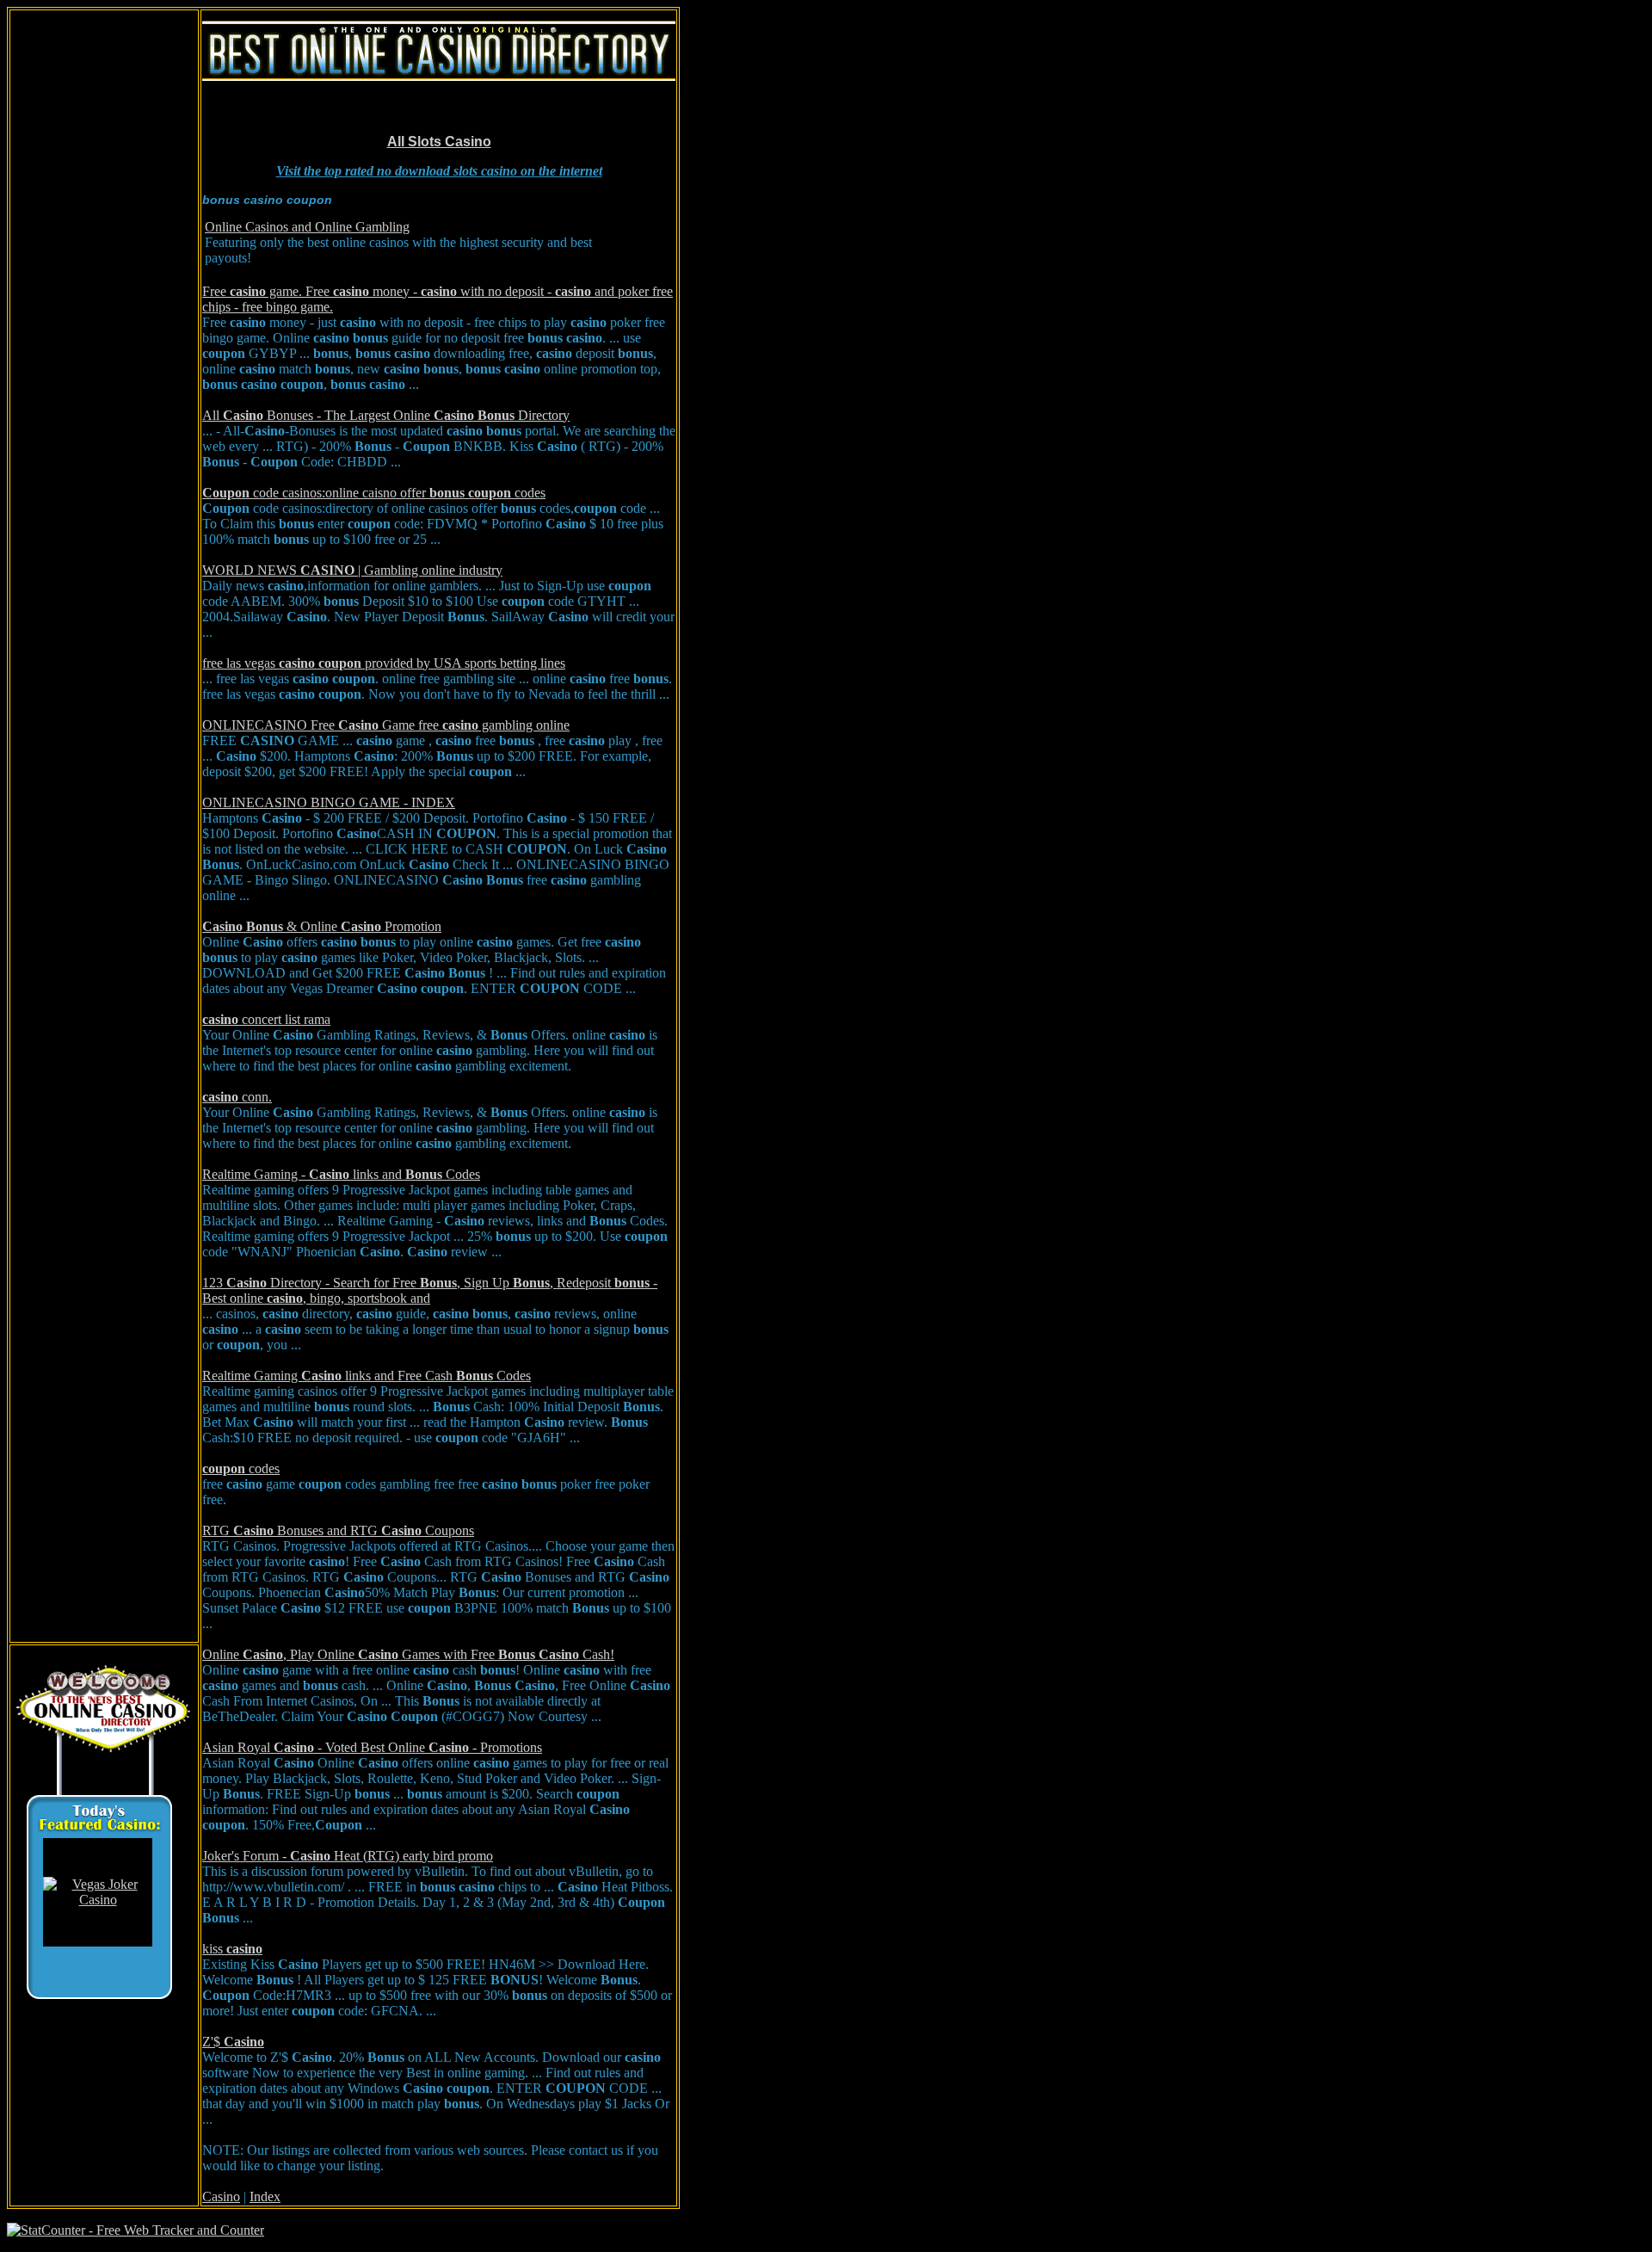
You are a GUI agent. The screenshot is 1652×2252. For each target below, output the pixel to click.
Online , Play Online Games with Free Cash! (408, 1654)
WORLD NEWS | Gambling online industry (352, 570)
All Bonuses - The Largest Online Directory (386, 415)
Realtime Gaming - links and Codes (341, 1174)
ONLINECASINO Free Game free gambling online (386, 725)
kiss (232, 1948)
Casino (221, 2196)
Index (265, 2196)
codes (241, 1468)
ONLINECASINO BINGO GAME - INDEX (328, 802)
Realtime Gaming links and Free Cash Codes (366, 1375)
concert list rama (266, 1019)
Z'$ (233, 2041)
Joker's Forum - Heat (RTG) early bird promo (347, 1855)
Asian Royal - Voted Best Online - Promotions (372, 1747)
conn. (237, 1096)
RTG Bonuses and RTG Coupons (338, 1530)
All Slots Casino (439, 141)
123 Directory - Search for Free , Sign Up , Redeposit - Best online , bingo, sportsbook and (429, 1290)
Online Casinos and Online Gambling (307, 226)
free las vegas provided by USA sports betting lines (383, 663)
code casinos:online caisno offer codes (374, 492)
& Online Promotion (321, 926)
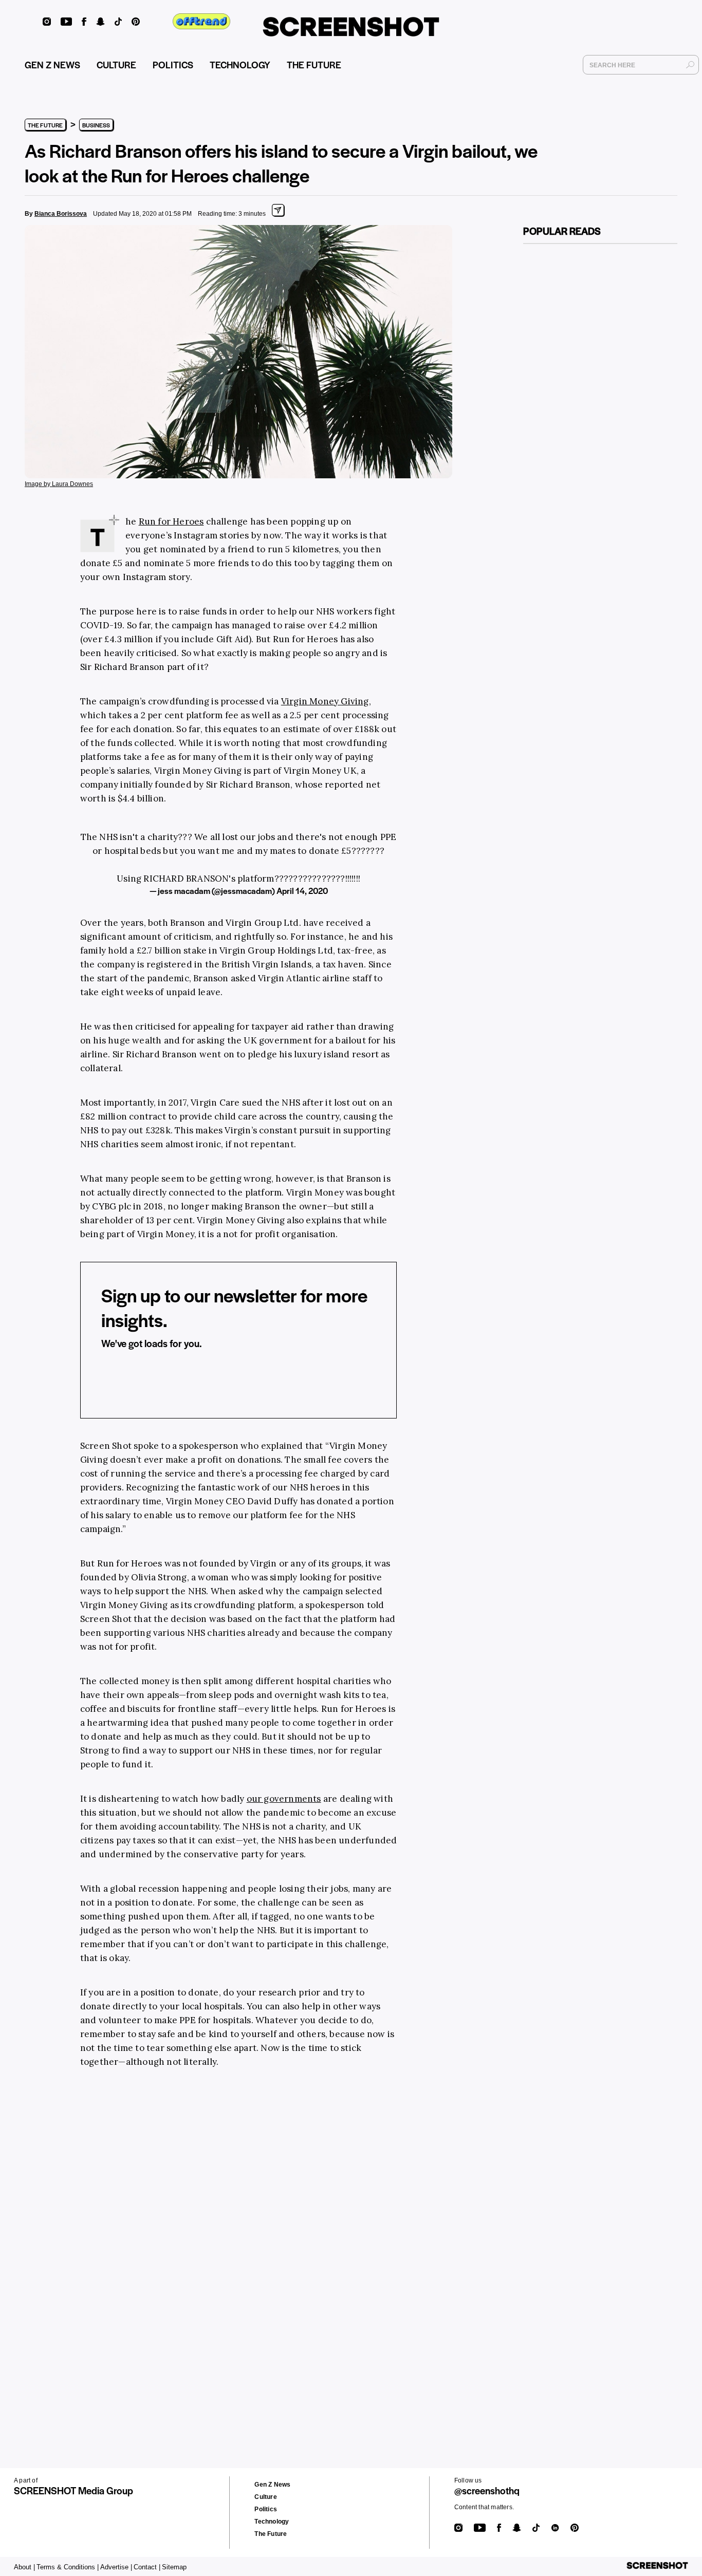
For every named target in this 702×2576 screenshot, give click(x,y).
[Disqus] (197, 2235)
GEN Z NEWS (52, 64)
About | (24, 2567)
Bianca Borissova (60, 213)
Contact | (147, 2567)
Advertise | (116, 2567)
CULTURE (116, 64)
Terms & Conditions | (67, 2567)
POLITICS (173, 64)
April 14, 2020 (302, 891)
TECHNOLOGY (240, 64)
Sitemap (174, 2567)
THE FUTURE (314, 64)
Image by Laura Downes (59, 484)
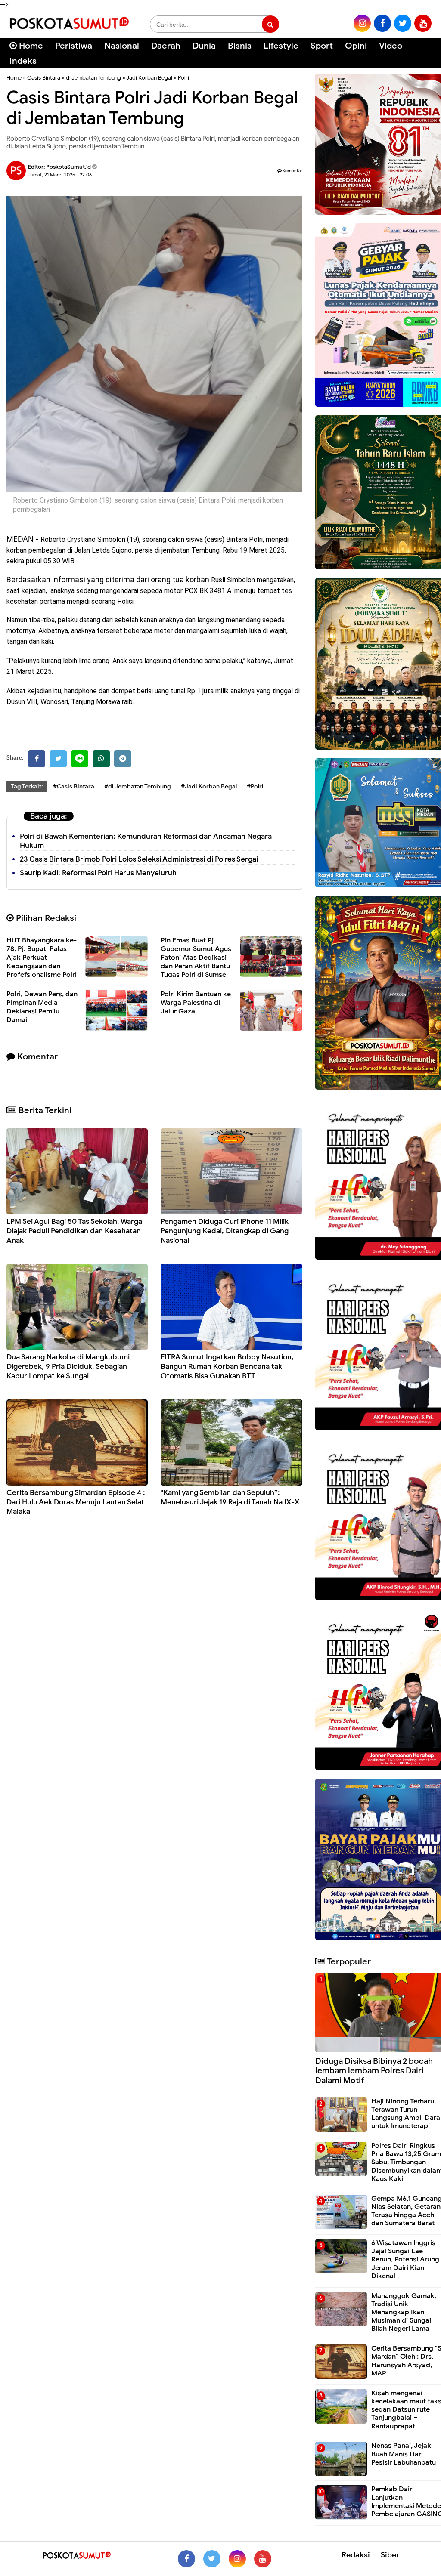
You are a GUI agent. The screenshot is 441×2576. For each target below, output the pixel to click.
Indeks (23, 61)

----------------

> _What you have to do_
Please return the full listing exactly as given, with the images left out.

> _Written answer_
You are a GUI agent. The screenshot is 1652×2252. For each target below, output the pixel to click.
Online , Play Online Games with Free Cash! (408, 1654)
WORLD NEWS | Gambling online industry (352, 570)
All Bonuses - The Largest Online Directory (386, 415)
Realtime Gaming - links and Codes (341, 1174)
ONLINECASINO Free Game free gambling online (386, 725)
kiss (232, 1948)
Casino (221, 2196)
Index (265, 2196)
codes (241, 1468)
ONLINECASINO BINGO GAME - INDEX (328, 802)
Realtime Gaming links and Free Cash Codes (366, 1375)
concert list rama (266, 1019)
Z'$ (233, 2041)
Joker's Forum - Heat (RTG) early bird promo (347, 1855)
Asian Royal - Voted Best Online - Promotions (372, 1747)
conn. (237, 1096)
RTG Bonuses and RTG Coupons (338, 1530)
All Slots Casino (439, 141)
123 Directory - Search for Free , Sign Up , Redeposit - Best online , bingo, sportsbook and (429, 1290)
Online Casinos and Online Gambling (307, 226)
free las vegas provided by USA sports betting lines (383, 663)
code casinos:online caisno offer codes (374, 492)
& Online Promotion (321, 926)
For every named target in this 702×2576 screenshot, give click(x,y).
[Disqus] (197, 2235)
GEN Z NEWS (52, 64)
About | (24, 2567)
Bianca Borissova (60, 213)
Contact | (147, 2567)
Advertise | (116, 2567)
CULTURE (116, 64)
Terms & Conditions | (67, 2567)
POLITICS (173, 64)
April 14, 2020 (302, 891)
TECHNOLOGY (240, 64)
Sitemap (174, 2567)
THE FUTURE (314, 64)
Image by Laura Downes (59, 484)
You are a GUI agent. The screenshot is 441×2576. For each target below, output the pixel to click.
Indeks (23, 61)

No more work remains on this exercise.